Support Questions

HeathG · ‎09-06-2021

We are still running an old version of Clouder, v 5.15.0 (almost at the end of work upgrading) and a few hours ago users reported queries in Hue were not running. CM reported a number of issues so we decided to restart the entire cluster.

Zookeeper will not start, the error seen is below. There is a timeout issue that we've not been able to solve. There were no changes made at the time.

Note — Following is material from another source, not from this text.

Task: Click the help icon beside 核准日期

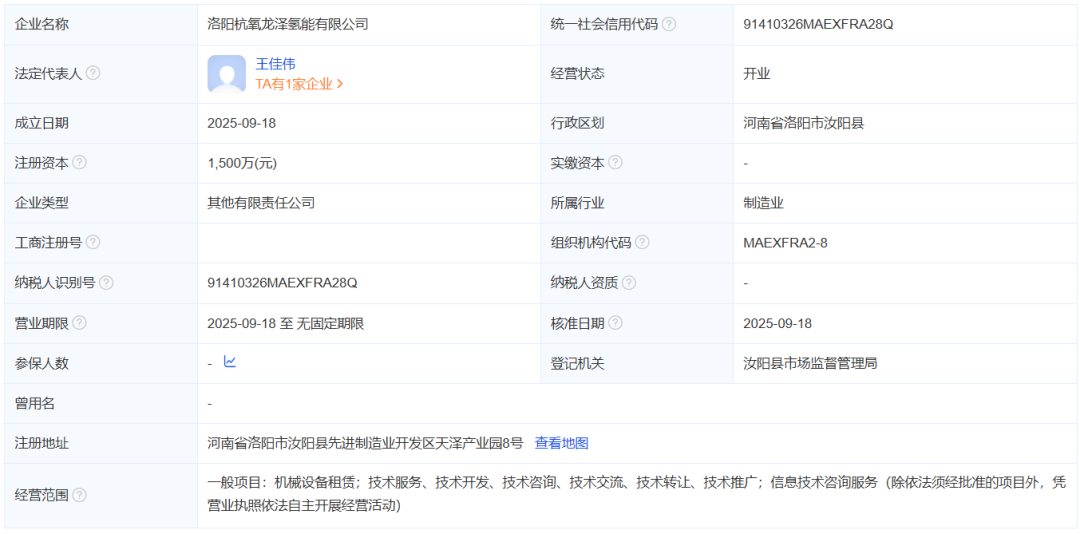Action: pyautogui.click(x=615, y=323)
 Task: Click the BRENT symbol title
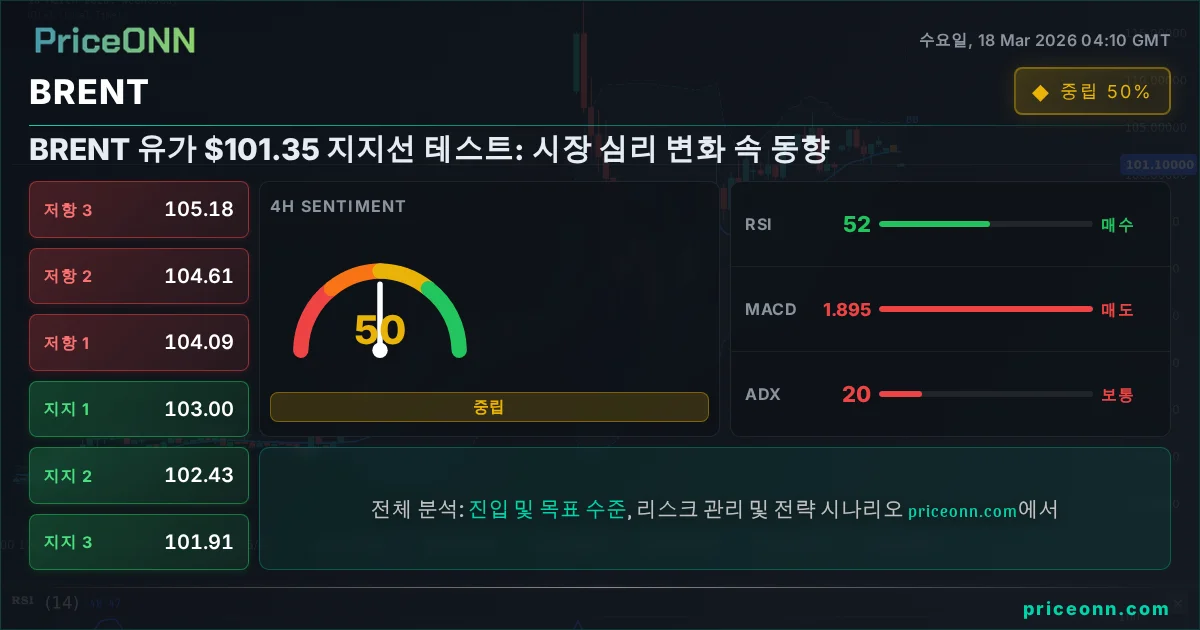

7:49:47.620 AM INFO QuorumPeerConfig
Reading configuration from: /run/cloudera-scm-agent/process/20394-zookeeper-server/zoo.cfg
7:49:47.631 AM INFO QuorumPeerConfig
Defaulting to majority quorums
7:49:47.634 AM INFO DatadirCleanupManager
autopurge.snapRetainCount set to 3
7:49:47.634 AM INFO DatadirCleanupManager
autopurge.purgeInterval set to 24
7:49:47.635 AM INFO DatadirCleanupManager
Purge task started.
7:49:47.643 AM INFO DatadirCleanupManager
Purge task completed.
7:49:47.646 AM INFO QuorumPeerMain
Starting quorum peer
7:49:50.747 AM ERROR QuorumPeerMain
Unexpected exception, exiting abnormally
java.io.IOException: Could not configure server because SASL configuration did not allow the ZooKeeper server to authenticate itself properly: javax.security.auth.login.LoginException: connect timed out
at org.apache.zookeeper.server.ServerCnxnFactory.configureSaslLogin(ServerCnxnFactory.java:207)
at org.apache.zookeeper.server.NIOServerCnxnFactory.configure(NIOServerCnxnFactory.java:87)
at org.apache.zookeeper.server.quorum.QuorumPeerMain.runFromConfig(QuorumPeerMain.java:135)
at org.apache.zookeeper.server.quorum.QuorumPeerMain.initializeAndRun(QuorumPeerMain.java:116)
at org.apache.zookeeper.server.quorum.QuorumPeerMain.main(QuorumPeerMain.java:79)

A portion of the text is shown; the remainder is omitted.